JOB:
Copy the lines below exactly as they appear, starting at the line with "Given: Rescan apps" and ending at the line with "1080x608 pixels.", with both of those lines included.

RECORDS SHOWN:
** Start **

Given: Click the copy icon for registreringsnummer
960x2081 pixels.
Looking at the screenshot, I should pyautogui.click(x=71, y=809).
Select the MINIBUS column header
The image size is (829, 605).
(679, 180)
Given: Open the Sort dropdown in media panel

** End **
** Start **

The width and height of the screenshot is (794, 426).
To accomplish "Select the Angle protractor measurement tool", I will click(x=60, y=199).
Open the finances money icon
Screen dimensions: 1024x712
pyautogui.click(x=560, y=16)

** End **
** Start **

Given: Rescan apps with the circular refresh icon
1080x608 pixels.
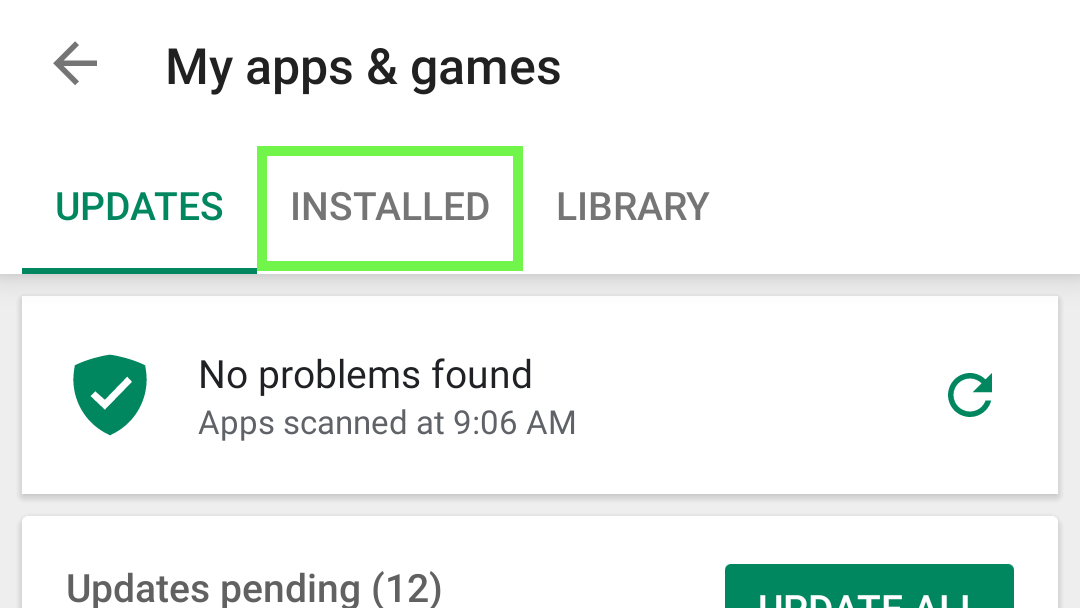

** End **

RESPONSE TO THIS TASK:
Given: Rescan apps with the circular refresh icon
1080x608 pixels.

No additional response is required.